Work instruction: For this exercise, print all of the entries exactly as given.
··········
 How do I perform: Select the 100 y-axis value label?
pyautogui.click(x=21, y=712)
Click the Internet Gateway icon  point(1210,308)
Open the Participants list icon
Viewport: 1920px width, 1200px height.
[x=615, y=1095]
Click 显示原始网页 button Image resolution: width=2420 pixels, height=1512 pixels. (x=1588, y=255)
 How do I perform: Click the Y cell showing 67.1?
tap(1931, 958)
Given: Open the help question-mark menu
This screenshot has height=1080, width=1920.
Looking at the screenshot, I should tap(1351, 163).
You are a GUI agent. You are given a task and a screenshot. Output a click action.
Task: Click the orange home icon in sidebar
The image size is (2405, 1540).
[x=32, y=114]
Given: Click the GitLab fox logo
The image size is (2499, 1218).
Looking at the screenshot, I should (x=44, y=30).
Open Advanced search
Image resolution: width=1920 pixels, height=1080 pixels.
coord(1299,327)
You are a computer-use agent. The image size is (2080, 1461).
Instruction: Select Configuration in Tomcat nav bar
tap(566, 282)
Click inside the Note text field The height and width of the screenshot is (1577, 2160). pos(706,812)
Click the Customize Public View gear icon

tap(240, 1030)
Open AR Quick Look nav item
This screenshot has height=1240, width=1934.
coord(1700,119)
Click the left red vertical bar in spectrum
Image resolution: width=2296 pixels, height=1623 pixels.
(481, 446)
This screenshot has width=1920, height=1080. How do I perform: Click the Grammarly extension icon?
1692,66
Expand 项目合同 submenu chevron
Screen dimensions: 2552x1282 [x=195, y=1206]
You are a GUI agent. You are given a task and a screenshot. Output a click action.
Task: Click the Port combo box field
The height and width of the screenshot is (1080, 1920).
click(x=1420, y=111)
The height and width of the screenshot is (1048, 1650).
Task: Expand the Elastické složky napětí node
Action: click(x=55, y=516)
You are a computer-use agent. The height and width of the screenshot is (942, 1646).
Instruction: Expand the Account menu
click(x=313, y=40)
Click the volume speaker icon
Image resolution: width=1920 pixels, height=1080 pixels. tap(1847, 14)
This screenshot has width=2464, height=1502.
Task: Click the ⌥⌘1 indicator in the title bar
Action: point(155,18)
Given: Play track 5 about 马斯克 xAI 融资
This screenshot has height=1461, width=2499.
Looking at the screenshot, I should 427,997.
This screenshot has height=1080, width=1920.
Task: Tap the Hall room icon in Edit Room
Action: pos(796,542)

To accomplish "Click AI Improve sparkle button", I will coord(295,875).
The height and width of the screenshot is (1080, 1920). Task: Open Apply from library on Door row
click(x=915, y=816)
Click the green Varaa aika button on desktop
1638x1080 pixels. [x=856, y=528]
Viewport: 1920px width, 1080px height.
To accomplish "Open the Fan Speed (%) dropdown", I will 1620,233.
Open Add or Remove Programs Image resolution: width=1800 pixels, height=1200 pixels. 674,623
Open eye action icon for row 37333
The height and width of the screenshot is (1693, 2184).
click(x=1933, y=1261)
··········
Output below:
 How do I perform: Select the 100 y-axis value label?
pyautogui.click(x=21, y=712)
Click the Internet Gateway icon  point(1210,308)
Open the Participants list icon
Viewport: 1920px width, 1200px height.
[x=615, y=1095]
Click 显示原始网页 button Image resolution: width=2420 pixels, height=1512 pixels. (x=1588, y=255)
 How do I perform: Click the Y cell showing 67.1?
tap(1931, 958)
Given: Open the help question-mark menu
This screenshot has height=1080, width=1920.
Looking at the screenshot, I should tap(1351, 163).
You are a GUI agent. You are given a task and a screenshot. Output a click action.
Task: Click the orange home icon in sidebar
The image size is (2405, 1540).
[x=32, y=114]
Given: Click the GitLab fox logo
The image size is (2499, 1218).
Looking at the screenshot, I should (x=44, y=30).
Open Advanced search
Image resolution: width=1920 pixels, height=1080 pixels.
coord(1299,327)
You are a computer-use agent. The image size is (2080, 1461).
Instruction: Select Configuration in Tomcat nav bar
tap(566, 282)
Click inside the Note text field The height and width of the screenshot is (1577, 2160). pos(706,812)
Click the Customize Public View gear icon

tap(240, 1030)
Open AR Quick Look nav item
This screenshot has height=1240, width=1934.
coord(1700,119)
Click the left red vertical bar in spectrum
Image resolution: width=2296 pixels, height=1623 pixels.
(481, 446)
This screenshot has width=1920, height=1080. How do I perform: Click the Grammarly extension icon?
1692,66
Expand 项目合同 submenu chevron
Screen dimensions: 2552x1282 [x=195, y=1206]
You are a GUI agent. You are given a task and a screenshot. Output a click action.
Task: Click the Port combo box field
The height and width of the screenshot is (1080, 1920).
click(x=1420, y=111)
The height and width of the screenshot is (1048, 1650).
Task: Expand the Elastické složky napětí node
Action: click(x=55, y=516)
You are a computer-use agent. The height and width of the screenshot is (942, 1646).
Instruction: Expand the Account menu
click(x=313, y=40)
Click the volume speaker icon
Image resolution: width=1920 pixels, height=1080 pixels. tap(1847, 14)
This screenshot has width=2464, height=1502.
Task: Click the ⌥⌘1 indicator in the title bar
Action: point(155,18)
Given: Play track 5 about 马斯克 xAI 融资
This screenshot has height=1461, width=2499.
Looking at the screenshot, I should 427,997.
This screenshot has height=1080, width=1920.
Task: Tap the Hall room icon in Edit Room
Action: pos(796,542)

To accomplish "Click AI Improve sparkle button", I will coord(295,875).
The height and width of the screenshot is (1080, 1920). Task: Open Apply from library on Door row
click(x=915, y=816)
Click the green Varaa aika button on desktop
1638x1080 pixels. [x=856, y=528]
Viewport: 1920px width, 1080px height.
To accomplish "Open the Fan Speed (%) dropdown", I will 1620,233.
Open Add or Remove Programs Image resolution: width=1800 pixels, height=1200 pixels. 674,623
Open eye action icon for row 37333
The height and width of the screenshot is (1693, 2184).
click(x=1933, y=1261)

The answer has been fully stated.